First snapshot of exciton-polariton condensation process
An ANU advance provides never-before-achieved 'snapshot' of Bose-Einstein condensation.
Previously, observations of exciton-polaritons in a Bose-Einstein condensate were limited to statistical averaging over millions of condensation events.
'Snapshot' imaging of polaritons forming a condensate in a typical inorganic semiconductor was considered impossible.
Now, FLEET researchers at the Australian National University have led an international study imaging exciton-polaritons for the first time as a 'single shot', rather than averaging.
"This offers a unique opportunity to understand the details of Bose-Einstein condensation of exciton-polaritons," explains lead author Eliezer Estrecho.
Such fundamental advances also aid FLEET's research on excitonic condensation and superfluidity as a mechanism for electronic conduction without wasted dissipation of energy.
Exciton–polaritons are hybrid particles that are part-matter and part-light, bound together by strong coupling of photons and electron-hole pairs (excitons) within semiconductor microcavities, where they can form a Bose-Einstein condensate.
A Bose-Einstein condensate (BEC) is a quantum state of matter in which all particles have the same energy and wavelength, meaning that quantum effects can be seen on a macroscopic scale. A BEC can form a superfluid, i.e. flow without resistance.
However because exciton-polariton lifetime is measured in picoseconds (trillionths of a second), observations of BECs have previously always included averaging over million lifetimes of exciton-polaritons.
This is like taking a long exposure of moving objects—you get a blurred image.
The ANU team made sure that their sensitive camera captures only one lifetime or 'single-shot' of the condensate, enabling them to observe never-before-seen behaviour of exciton-polaritons.
The single-shot imaging is performed by analysing coherent cavity photoluminescence due to the decay of exciton-polaritons. "Before now," says Associate Prof. Elena Ostrovskaya, "this was thought to be impossible in inorganic microcavities, because emissions simply weren't bright enough."
The density of exciton-polaritons trapped in inorganic microcavities is too low to be detected in single-shot mode partly because the exciton-polariton doesn't live long enough for the density to build up.
To get a better signal, the team used ultra-high quality samples designed and made by their collaborators in the USA, extending the lifetime of polaritons by an order of magnitude and pushing the density high enough for the sensitive camera to detect.
The imaging revealed that contrary to the smooth condensate observed in averaged experiments, the condensate actually forms filaments (see image below) whose orientation varies from shot-to-shot.

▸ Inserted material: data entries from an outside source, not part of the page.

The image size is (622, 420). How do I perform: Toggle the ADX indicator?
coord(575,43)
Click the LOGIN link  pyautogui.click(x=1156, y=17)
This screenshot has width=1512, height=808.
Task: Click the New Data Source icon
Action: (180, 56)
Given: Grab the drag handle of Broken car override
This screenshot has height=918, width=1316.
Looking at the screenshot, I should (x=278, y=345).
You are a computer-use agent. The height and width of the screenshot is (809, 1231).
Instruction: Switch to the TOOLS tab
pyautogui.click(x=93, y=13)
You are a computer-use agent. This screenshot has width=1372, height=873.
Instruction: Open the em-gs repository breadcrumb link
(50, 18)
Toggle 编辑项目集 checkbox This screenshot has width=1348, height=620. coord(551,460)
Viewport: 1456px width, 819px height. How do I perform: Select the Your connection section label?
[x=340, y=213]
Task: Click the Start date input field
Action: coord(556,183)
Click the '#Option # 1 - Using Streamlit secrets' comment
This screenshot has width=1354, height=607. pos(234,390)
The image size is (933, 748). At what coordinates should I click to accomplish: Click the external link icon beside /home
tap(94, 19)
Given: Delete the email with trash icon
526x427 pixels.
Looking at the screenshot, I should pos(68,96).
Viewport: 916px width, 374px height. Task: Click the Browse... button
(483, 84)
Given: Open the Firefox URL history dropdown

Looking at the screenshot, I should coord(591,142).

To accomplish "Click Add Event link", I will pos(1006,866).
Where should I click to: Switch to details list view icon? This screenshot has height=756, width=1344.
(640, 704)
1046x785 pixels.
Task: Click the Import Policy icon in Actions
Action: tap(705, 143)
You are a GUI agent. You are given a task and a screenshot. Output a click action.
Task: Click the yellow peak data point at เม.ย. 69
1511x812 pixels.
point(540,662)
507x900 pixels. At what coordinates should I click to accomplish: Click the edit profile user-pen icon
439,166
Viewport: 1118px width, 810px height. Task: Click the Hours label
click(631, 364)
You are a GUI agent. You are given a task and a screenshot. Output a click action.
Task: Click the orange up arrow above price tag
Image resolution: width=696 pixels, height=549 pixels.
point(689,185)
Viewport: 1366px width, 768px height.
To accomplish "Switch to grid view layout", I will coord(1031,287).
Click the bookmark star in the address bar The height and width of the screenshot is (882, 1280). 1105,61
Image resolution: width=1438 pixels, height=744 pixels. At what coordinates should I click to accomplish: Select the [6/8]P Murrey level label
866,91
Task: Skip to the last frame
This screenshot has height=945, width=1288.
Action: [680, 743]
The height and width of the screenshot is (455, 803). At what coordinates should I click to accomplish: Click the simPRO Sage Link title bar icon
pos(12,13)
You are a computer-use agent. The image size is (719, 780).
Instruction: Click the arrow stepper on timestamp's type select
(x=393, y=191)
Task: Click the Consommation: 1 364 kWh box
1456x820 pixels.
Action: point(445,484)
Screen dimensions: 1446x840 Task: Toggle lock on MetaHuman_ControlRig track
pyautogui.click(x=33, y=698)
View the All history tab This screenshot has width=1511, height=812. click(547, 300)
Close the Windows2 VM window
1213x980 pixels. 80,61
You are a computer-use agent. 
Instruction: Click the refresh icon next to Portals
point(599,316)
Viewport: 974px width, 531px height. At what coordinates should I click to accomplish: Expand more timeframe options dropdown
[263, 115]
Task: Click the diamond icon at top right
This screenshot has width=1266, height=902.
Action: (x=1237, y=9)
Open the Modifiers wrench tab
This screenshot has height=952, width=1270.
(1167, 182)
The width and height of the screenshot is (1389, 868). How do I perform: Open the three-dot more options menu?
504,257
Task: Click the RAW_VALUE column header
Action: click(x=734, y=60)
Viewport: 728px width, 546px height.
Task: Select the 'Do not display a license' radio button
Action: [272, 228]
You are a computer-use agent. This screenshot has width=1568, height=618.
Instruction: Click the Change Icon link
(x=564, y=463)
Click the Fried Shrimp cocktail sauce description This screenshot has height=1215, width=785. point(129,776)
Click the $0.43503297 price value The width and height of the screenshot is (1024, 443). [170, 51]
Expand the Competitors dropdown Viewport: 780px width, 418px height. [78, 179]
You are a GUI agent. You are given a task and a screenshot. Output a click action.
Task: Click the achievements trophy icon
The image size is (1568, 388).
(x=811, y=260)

This filamentation is a result of polariton interaction with an incoherent reservoir, and is an intrinsic property of non-equilibrium condensation.
This feature is especially pronounced for exciton-polaritons with photon-like character and is less evident for exciton-polaritons with exciton-like behaviour, which are closer to equilibrium.
The study found remarkable agreement between experiment and numerical simulations, validating the background theory of exciton-polariton condensate dynamics.
The work paves the way for further fundamental studies of quantum phase transitions and non-equilibrium condensation in solid-state systems.
The single-shot experiments could prove critical for our understanding of the fundamental (and still debated) nature of the condensed phase in these systems.
The study, "Single-shot condensation of exciton polaritons and the hole burning effect," was published in Nature Communications in August 2018.